Preparation of cardiac and pulmonary vagal branches

A thoracotomy was performed between the fourth and sixth ribs to gain access to the right cranial, caudal cardiac and pulmonary branches, as previously described (McAllen & Spyer, 1976). The intact cardiac and pulmonary branches and the vagus nerve between the cranio- and caudal cardiac branches were placed on fine silver wire (0.125 mm in diameter) bipolar electrodes with a 2 mm gap. The wires were insulated from one another with wax and sealed round the nerves with President light body dental polyvinylsiloxane (Coltene UK Ltd, West Sussex, UK). These silver wires had been soldered onto insulated copper wires, which were secured to the thorax. The electrodes were connected to an isolated stimulator (DS2A, Digitimer Ltd, Welwyn Garden City) triggered by Digitimer D4030 Programmer.
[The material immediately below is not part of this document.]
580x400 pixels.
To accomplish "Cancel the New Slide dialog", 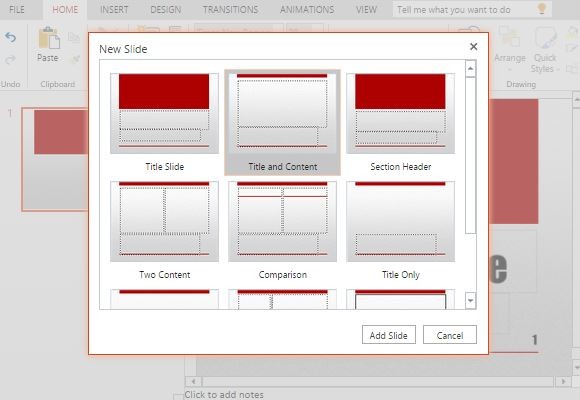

The vagal branches were left intact and typically, stimulation of the main cardiac branch (1 ms pulses at 100 μA, 50 Hz) evoked ‘cardiac arrest’ without change in tracheal pressure, whilst stimulation of the pulmonary branches evoked changes in tracheal pressure but not heart rate.

Single unit recording and identification of cardiac vagal preganglionic neurones

Extracellular recordings were made from neurones in the region of the nucleus ambiguus using ‘piggy-back’ electrodes which were assembled from a single glass recording electrode and a multi-barrelled glass electrode (Wang et al. 1998). The recording barrel contained 4 M sodium chloride. One of the barrels contained Pontamine Sky Blue dye (2 % dissolved in 0.5 M sodium acetate) for automatic current balancing and marking the recording sites and the other barrel was filled with the glutamate receptor agonist dl-homocysteic acid (DLH, 100 mM, pH 8.5). Cardiac vagal preganglionic neurones were identified by their antidromic activation following electrical stimulation of the thoracic cardiac branches of the vagus (100-500 μA, 1 ms pulses, 0.2-1.0 Hz) as previously described (McAllen & Spyer, 1976, 1978a). The criteria used to determine antidromic activation were the constant latency of the evoked response and its collision with appropriately timed ongoing activity (Fig. 1A). The possibility of current spread from the cardiac branch to the whole vagus nerve was checked periodically during the experiment by the absence of antidromic activation to stimuli applied to the vagus nerve below the pulmonary nerve branching point. Pulmonary C-fibre afferents were stimulated by injection of a bolus of phenylbiguanide (PBG; 14-32 μg kg−1 in 100-200 μl) into the right atrium. The minimum interval between two PBG injections was 5 min and the volume for a single injection was restricted to less than 200 μl to avoid stimulation of receptors in the atrial wall by volume expansion.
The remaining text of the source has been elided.